* About this exercise *
When you reach the line with "You are a GUI" in the listing below, transcribe it and each line after it up to and including the line with "Viewport: 812px width, 476px height.", exactly and with nothing else.

* Task data *
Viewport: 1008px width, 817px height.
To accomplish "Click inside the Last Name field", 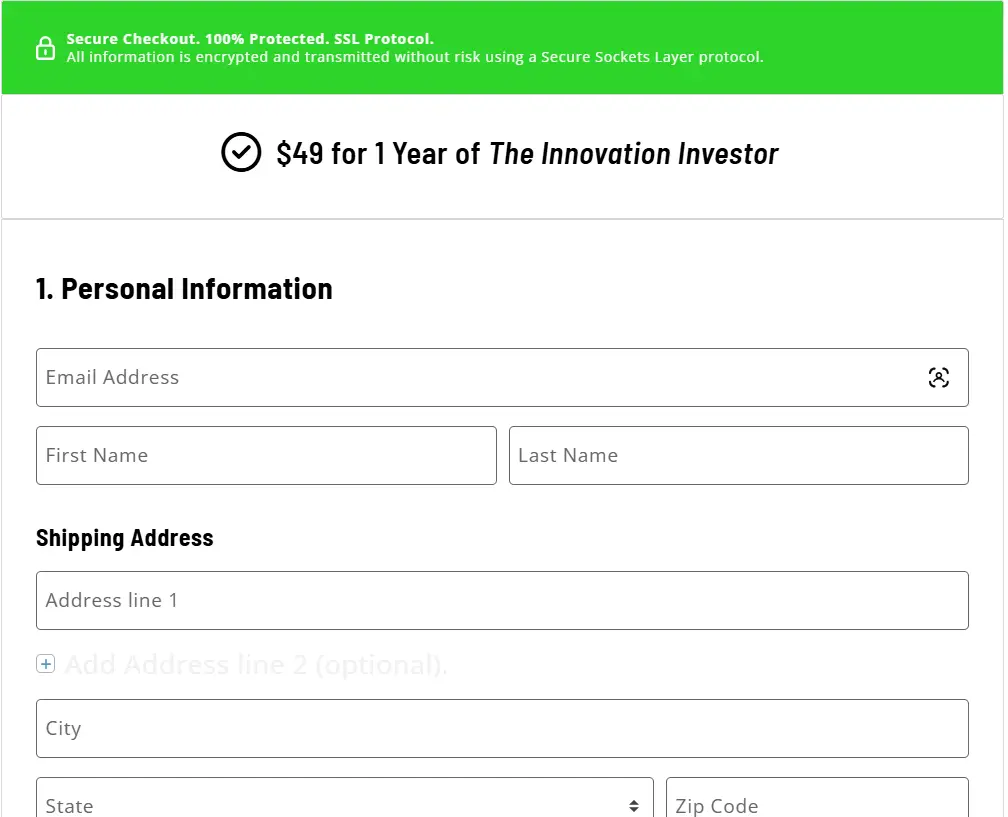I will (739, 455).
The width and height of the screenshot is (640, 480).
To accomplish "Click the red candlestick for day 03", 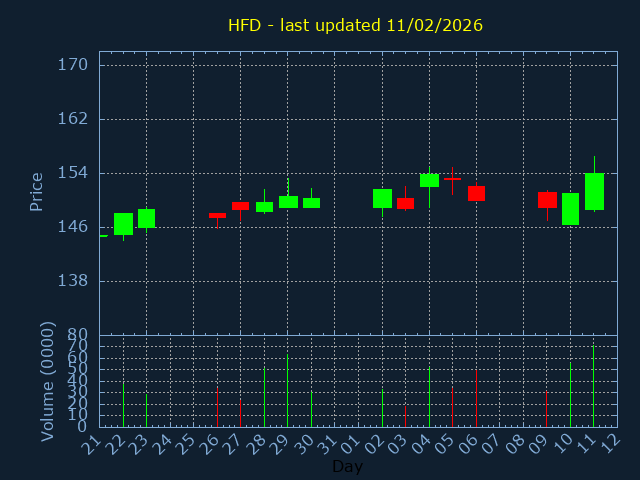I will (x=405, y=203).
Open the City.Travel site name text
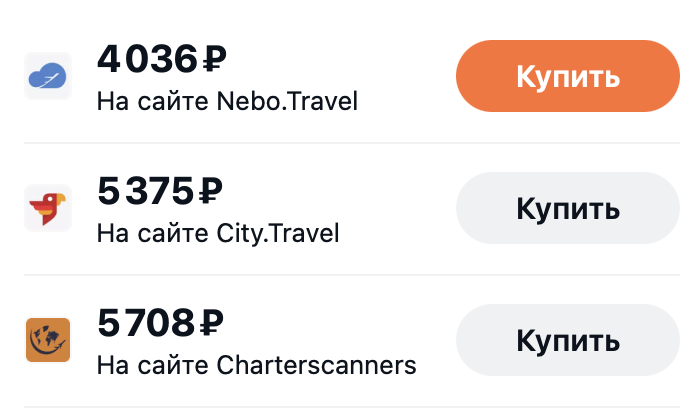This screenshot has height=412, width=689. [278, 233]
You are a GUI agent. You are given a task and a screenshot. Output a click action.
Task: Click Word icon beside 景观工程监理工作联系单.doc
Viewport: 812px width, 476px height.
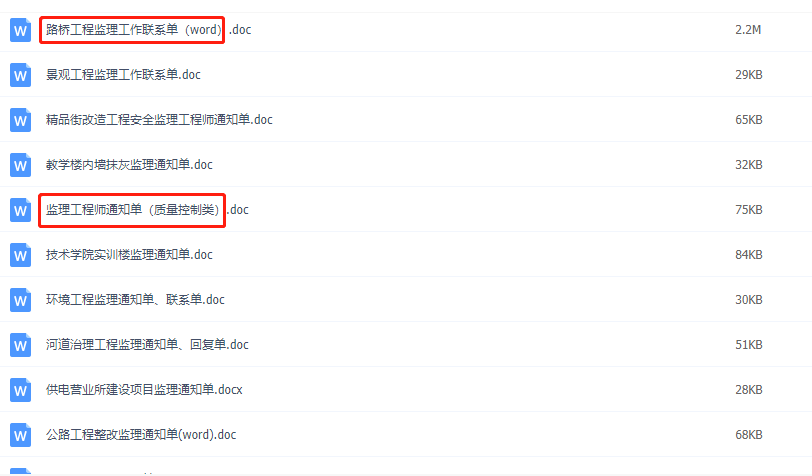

--

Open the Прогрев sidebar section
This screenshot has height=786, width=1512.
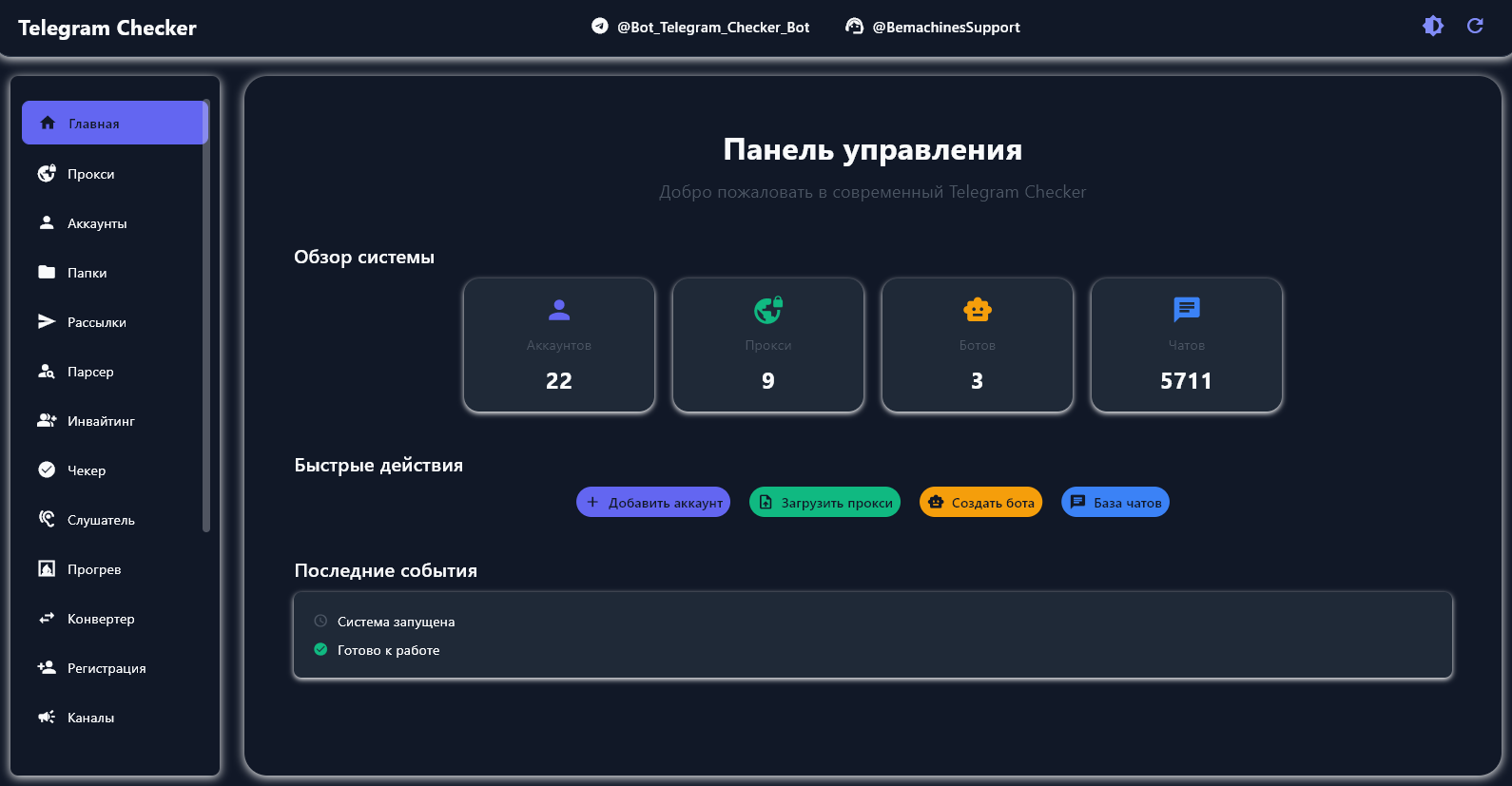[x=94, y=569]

* * *

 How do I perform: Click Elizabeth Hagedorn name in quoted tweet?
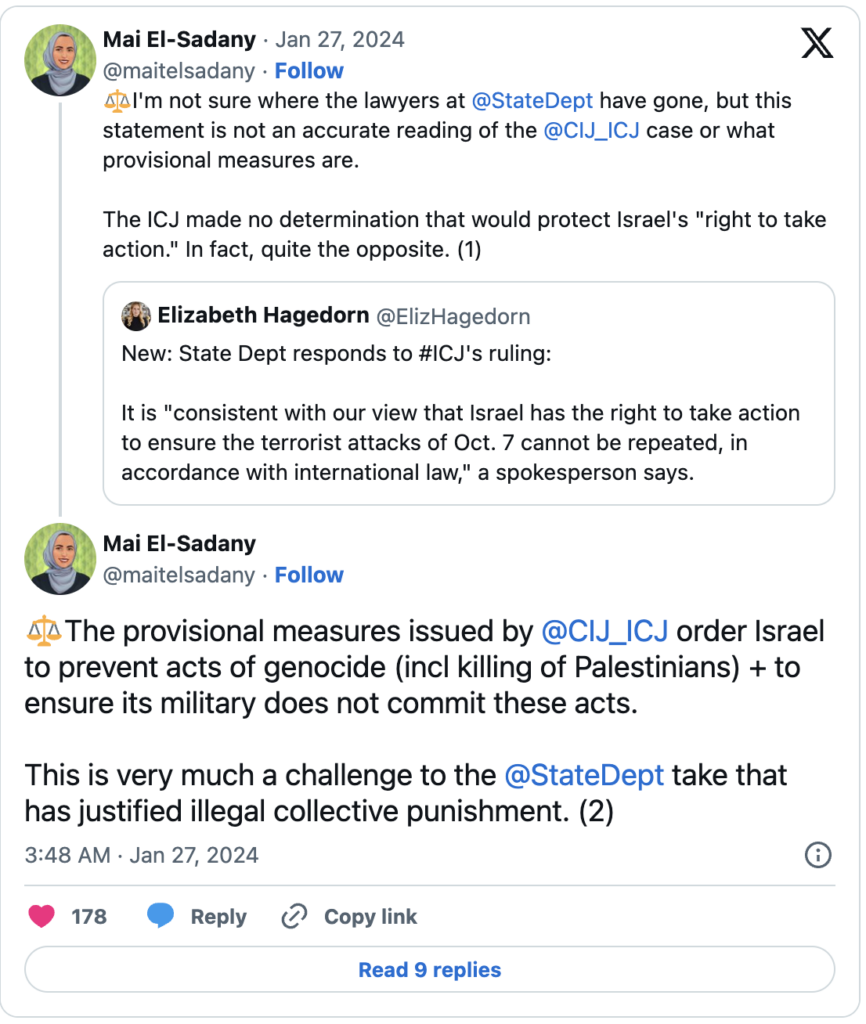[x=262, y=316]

* Exercise solution *
You are a GUI agent. You are given a task and a screenshot. Output a click action.
Task: Click Word icon beside 景观工程监理工作联系单.doc
Viewport: 812px width, 476px height.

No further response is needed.